What Is the Average Salary for Respiratory Therapists?

Respiratory therapists provide treatment to patients with cardiovascular or breathing disorders. Read on to learn about how much respiratory therapists make and what the job prospects are. Schools offering Allied Health degrees can also be found in these popular choices.

Job Description

Individuals who have cardiopulmonary or breathing disorders receive treatment and care from respiratory therapists. As part of your duties, you'll work alongside a doctor to administer diagnostic procedures. Once a patient has been evaluated, you'll suggest, implement and modify the appropriate treatment and care. Treatment methods include aerosol medication, oxygen mixtures and chest physiotherapy.

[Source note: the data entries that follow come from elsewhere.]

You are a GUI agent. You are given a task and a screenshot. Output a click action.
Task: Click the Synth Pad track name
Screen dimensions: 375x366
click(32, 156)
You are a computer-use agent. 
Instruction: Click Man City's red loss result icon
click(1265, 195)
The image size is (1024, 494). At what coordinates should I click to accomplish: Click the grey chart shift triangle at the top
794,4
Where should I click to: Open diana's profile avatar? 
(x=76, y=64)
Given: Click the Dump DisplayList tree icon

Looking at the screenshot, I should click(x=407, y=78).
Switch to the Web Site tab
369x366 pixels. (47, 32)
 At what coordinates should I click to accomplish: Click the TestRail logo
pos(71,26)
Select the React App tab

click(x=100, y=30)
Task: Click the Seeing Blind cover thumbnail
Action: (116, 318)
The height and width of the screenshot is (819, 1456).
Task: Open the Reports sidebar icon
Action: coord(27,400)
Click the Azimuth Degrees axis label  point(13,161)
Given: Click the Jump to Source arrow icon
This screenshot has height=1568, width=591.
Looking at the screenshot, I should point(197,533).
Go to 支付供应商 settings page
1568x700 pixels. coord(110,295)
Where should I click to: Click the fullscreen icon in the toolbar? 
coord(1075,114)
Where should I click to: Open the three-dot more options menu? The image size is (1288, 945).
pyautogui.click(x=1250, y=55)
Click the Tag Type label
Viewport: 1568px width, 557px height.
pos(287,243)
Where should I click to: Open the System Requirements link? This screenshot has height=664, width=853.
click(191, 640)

Important Facts About This Occupation

Required Education Associate's degree; bachelor's degree preferred by employers
Licensure Required in all states except Alaska; must complete a certification exam
Key Skills Interpersonal, problem-solving, and science and math skills; patience, compassion, and attention to detail
Work Environment Most work in hospitals, though some work in nursing homes or travel to patients' homes
Similar Occupations Occupational therapist, physical therapist, registered nurse

Salary Overview

The U.S. Bureau of Labor Statistics (BLS) reported that respiratory therapists had a mean hourly wage of $30.05 and a mean annual wage of $62,500 in May 2018 (www.bls.gov). Respiratory therapists in the top ten percent of income had hourly wages of $40.15 or more and annual wages of $83,520 or more. The bottom ten percent made $21.03 an hour a less or $43,750 a year or less. The median salary for respiratory therapists was $28.98 an hour or $60,280 a year.

Salary by Location

The BLS reported in May 2018 that California was the top-paying state for respiratory therapists with mean pay at $79,640 a year or $38.29 an hour. Other top states were the District of Columbia ($78,540), Alaska ($76,610), New York ($74,890), and Massachusetts ($73,660). States paying the least had mean earnings of $49,220 to $55,560 and included Alabama, Kentucky, Mississippi, Tennessee, Kansas and West Virginia.

Salary by Industry

Local government had the highest mean pay of $77,380 for these professionals in May 2018, reported the BLS. Other industries paying the most included employment services; colleges and universities, specialty hospitals, and outpatient care centers. General medical and surgical hospitals had the highest employment level in May 2018, and the mean wage was $62,570 for that industry.

Salary by Certification

Entry level practitioners can become a certified respiratory therapist by completing credentialing examinations offered by the National Board for Respiratory Care (www.nbrc.org). If you want to advance in your position, you can become a Registered Respiratory Therapist (RRT), which requires advance training and further examinations. These are usually needed for supervisory positions.

In June 2019, PayScale.com reported that respiratory therapists with the RRT certification earned salaries ranging between $41,928-$72,159. At the same time, those with the Certified Respiratory Therapy (CRT) credential were paid an average salary range of $36,460-$64,414.

Job Outlook

The BLS reported that jobs for respiratory therapists are expected to experience a 23% growth from 2016 to 2026, growing faster than the average rate. Job opportunities are expected to be good due to an increase demand for care from the elderly and middle-aged populations.

According to the BLS, industries with the highest levels of employment for respiratory therapists in May 2018 included medical, surgical and specialty hospitals; nursing care facilities; offices of physicians; and rental and leasing services. The states with the highest concentration of respiratory therapists at that time were West Virginia, Mississippi, Indiana, Kentucky and Alabama.